Engineering a Human Bone Marrow Model: A Case Study on ex Vivo Erythropoiesis

Bone marrow, with its intricate, three‐dimensional tissue structure facilitating cell−cell interactions, provides a microenvironment supporting the production of hundreds of billions of multilineal blood cells everyday. We have developed a three‐dimensional bone marrow culture system in which marrow cells are cultured in a reactor packed with porous microspheres. The culture supports a three‐dimensional growth configuration and multilineal hemopoiesis mimicking the bone marrow in vivo . We studied ex vivo human erythropoiesis using the three‐dimensional culture system. The system sustained extensive erythropoiesis at low erythropoietin concentrations (0.2 U/mL), plus stem cell factor, interleukin‐3, granulocyte‐macrophage colony‐stimulating factor, and insulin‐like growth factor‐I. Erythroid cell production lasted for more than 5 weeks, and the percentage of erythroid cells in the nonadherent cell population was approximately 60%. Flow cytometric analysis using cell surface markers specific for erythroid cells (CD71 and glycophorin‐A) indicated that the culture produced early, intermediate, and late erythroid cells.
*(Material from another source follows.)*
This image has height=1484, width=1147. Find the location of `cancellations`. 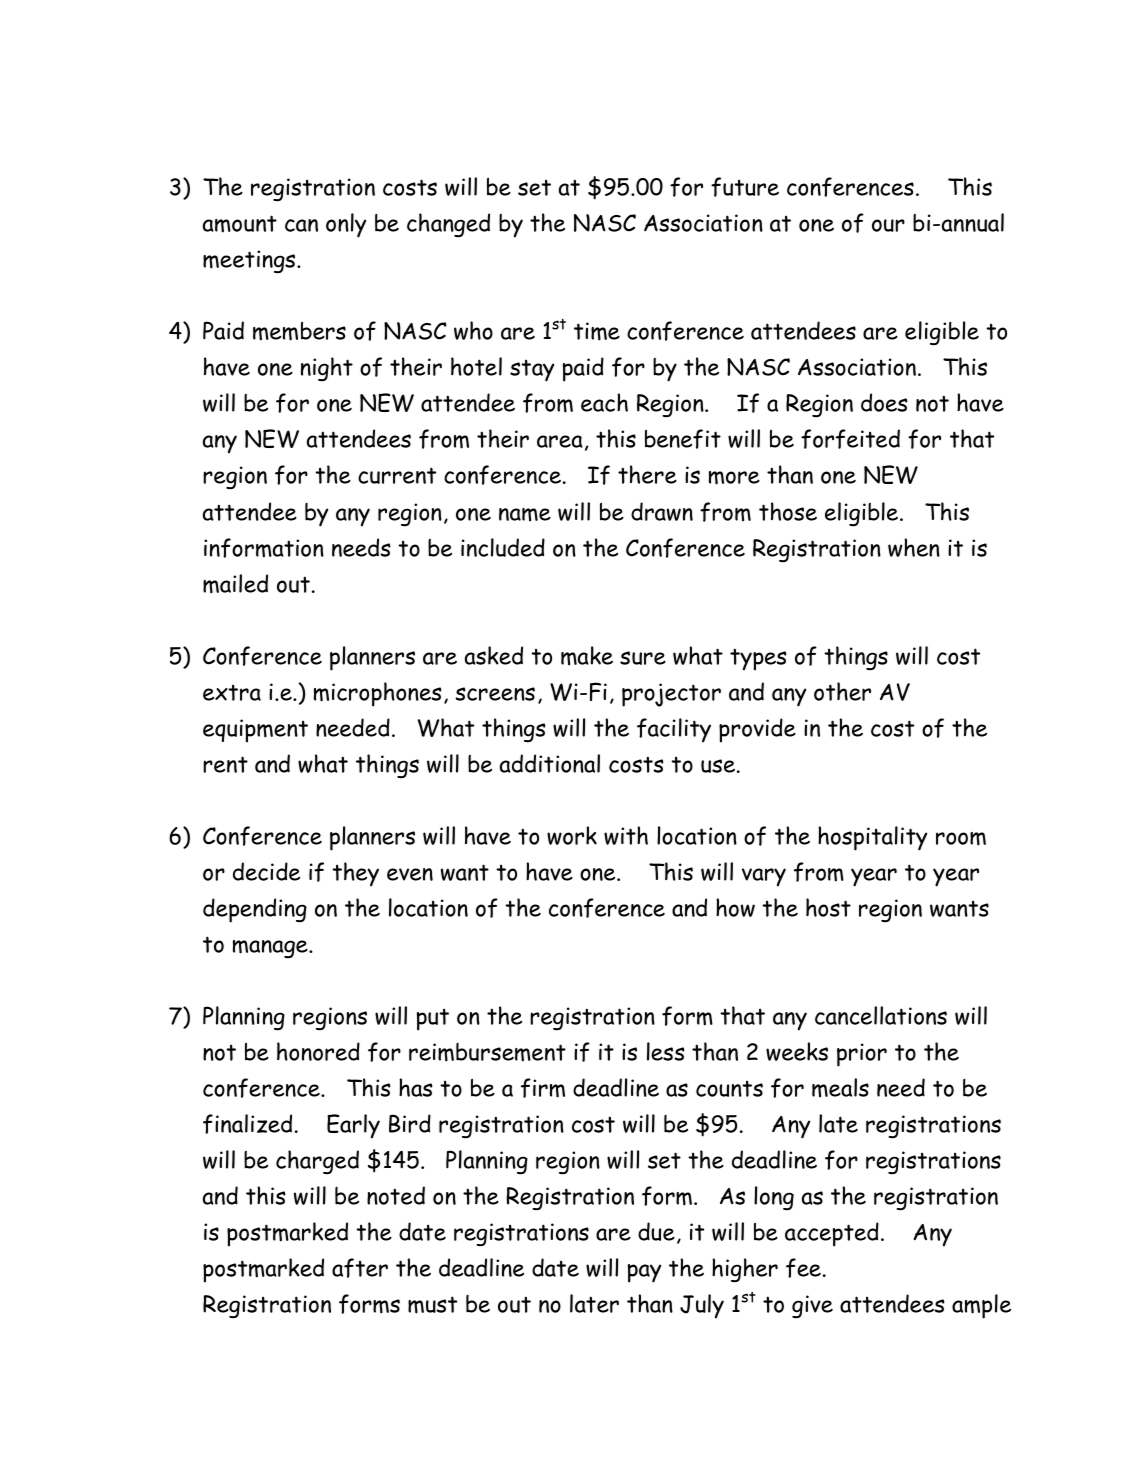

cancellations is located at coordinates (881, 1015).
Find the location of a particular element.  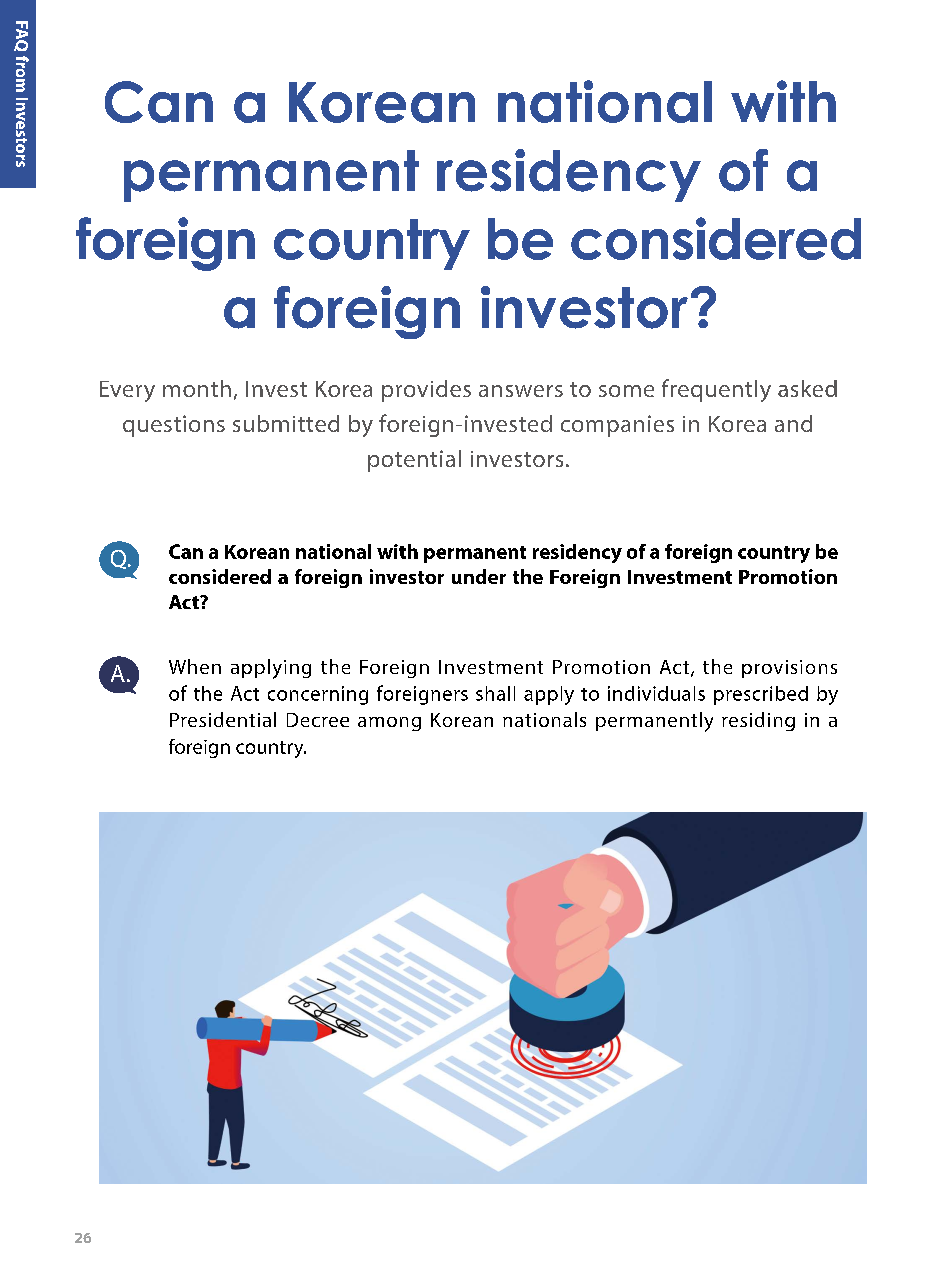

As the culture progressed, the erythroid cell population shifted gradually toward mature cell types. When compared to the three‐dimensional culture, the traditional flask cultures failed to support extensive erythropoiesis under the same conditions. This indicates that the three‐dimensional bone marrow culture system provides a microenvironment conducive to erythropoiesis under more physiological conditions and is a better bone marrow model.